## List of tasks
(1) Reproduce the passage of the cat treats thread that starts at "## bearz (Dec" and ends at "(Oct 5, 2011)".
(2) Resume the forum thread about cat treats for hedgehogs, writing on from its final line.
+++ Source document
# Cat treats?



## bearz (Dec 5, 2010)

Hi! Does anyone have a general ingredient list for cat treats that are okay for hedgies to eat? I recently bought this but now I'm scared to feed it to Fievel because of all the Meow Mix hate on this bored :lol:


----------



## Christemo (Oct 5, 2011)

I wouldn't feed any cat treats because they're full of crap. Stick with the list of fresh foods to feed... it's much healthier for them.


----------



## Lilysmommy (Jan 7, 2009)
++++++
+++ Source excerpt
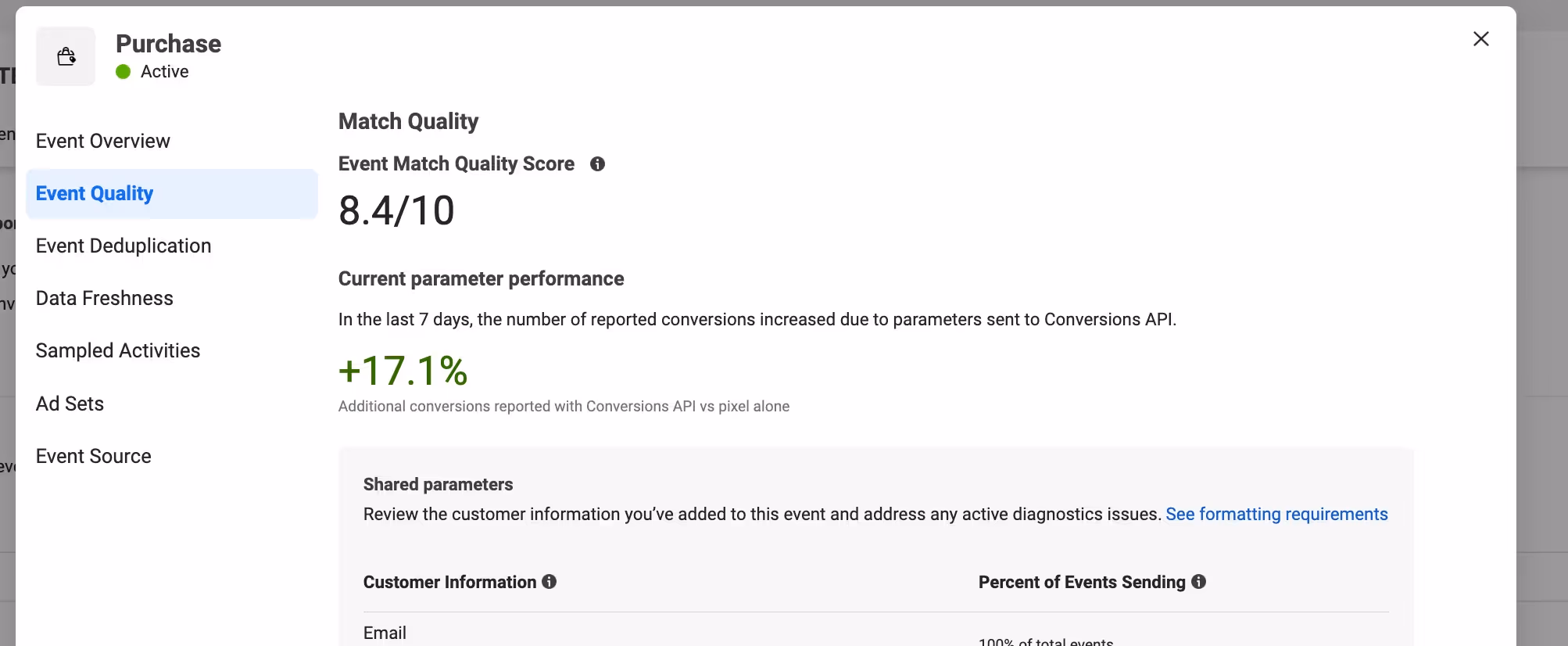Click the 8.4/10 match quality score
This screenshot has height=646, width=1568.
click(396, 211)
++++++
## Answers for the tasks
(1)
## bearz (Dec 5, 2010)

Hi! Does anyone have a general ingredient list for cat treats that are okay for hedgies to eat? I recently bought this but now I'm scared to feed it to Fievel because of all the Meow Mix hate on this bored :lol:


----------



## Christemo (Oct 5, 2011)

(2)
Not all cat treats are crap. There's not as many good, healthy ones as there are for dogs, but they're not something that's completely forbidden. The treats you linked aren't really a good kind, Meow Mix in general is a pretty crappy food (for cats as well as hedgehogs). Here's a topic I made with some treats that I've tried with Lily - viewtopic.php?f=6&t=11931&start=0&st=0&sk=t&sd=a&hilit=natural+balance#p103167 There's also Wellness Healthy Indulgence, which is wet food that is meat chunks in gravy. Lily absolutely loves them. http://www.petsmart.com/product/index.j ... Id=4390190

That said, fresh foods are preferred, but these treats would be nice for variety, or if you're caught empty-handed one night on fresh treats and want something to offer for treats. I found that most of the ones in that topic were good for hiding around Lily's cage and encouraging her to explore around her toys more. I also did that with frozen (and then thawed) crickets, and she loved that.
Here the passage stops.